- Marcelinho Carioca registrou boletim de ocorrência em São Paulo acusando apropriação indébita de cerca de R$ 479 mil pela ex-advogada.
- O dinheiro seria proveniente de um processo movido contra a massa falida das Fazendas Reunidas Boi Gordo; o saque ocorreu em janeiro de 2025 sem comunicação ao ex-jogador.
- Segundo a denúncia, o valor, ainda que ele fosse o beneficiário, foi transferido para a conta da advogada, sem avisar sobre a liberação do alvará judicial.
- A descoberta veio durante uma transmissão ao vivo, quando um seguidor questionou o andamento do processo e ele consultou o site do Tribunal de Justiça, confirmando o pagamento.

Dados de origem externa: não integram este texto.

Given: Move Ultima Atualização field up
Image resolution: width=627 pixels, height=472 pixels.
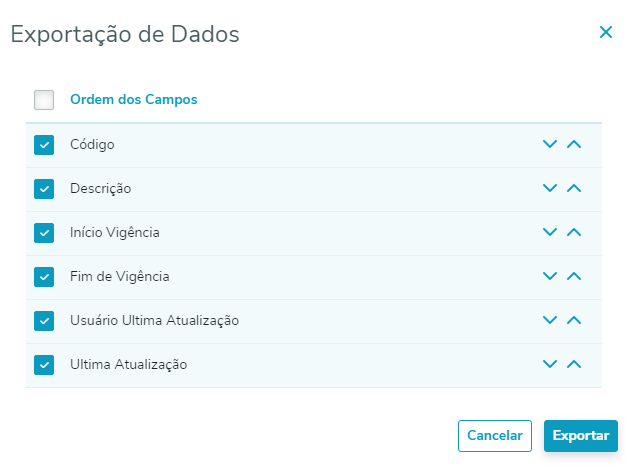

- O caso tramita em inquérito policial; Marcelinho também abriu representação na OAB para apurar a conduta profissional da suspeita e buscar a recuperação dos valores.
Marcelinho Carioca registrou boletim de ocorrência em São Paulo por apropriação indébita, envolvendo cerca de R$ 479 mil desviados por sua antiga advogada. O caso envolve um processo movido contra as Fazendas Reunidas Boi Gordo e o saque ocorreu em janeiro de 2025, ainda sem autorização.
O montante vinha de um processo em que Marcelinho era beneficiário, mas os documentos bancários mostram transferência direta para a conta da profissional responsável pelo caso. Não houve comunicação sobre a liberação do alvará judicial ao ex-jogador.
A descoberta ocorreu durante uma transmissão ao vivo do próprio Marcelinho, que ao ler comentários de seguidores decidiu consultar o site do Tribunal de Justiça. Ao entrar no sistema, confirmou o saque feito da quantia.
O desvio foi registrado após o término formal da relação profissional em junho de 2024. Em depoimento, o atleta afirmou que não houve prestação de contas e que, após a transferência, perdeu contato com o escritório. A advogada teria feito depósito parcial posterior em juízo, segundo ele, para tentar evitar responsabilidade criminal.
Investigação em curso
O caso tramita como inquérito policial para apurar a conduta da advogada e o destino do dinheiro. Além disso, Marcelinho protocolou uma representação na OAB para avaliação da atuação profissional da suspeita e para que haja responsabilização administrativa e penal.
A defesa do ex-jogador busca a recuperação total dos valores, bem como a responsabilização dos envolvidos no desfalque. As apurações devem esclarecer se houve uso indevido de uma procuração ainda vigente à época dos saques.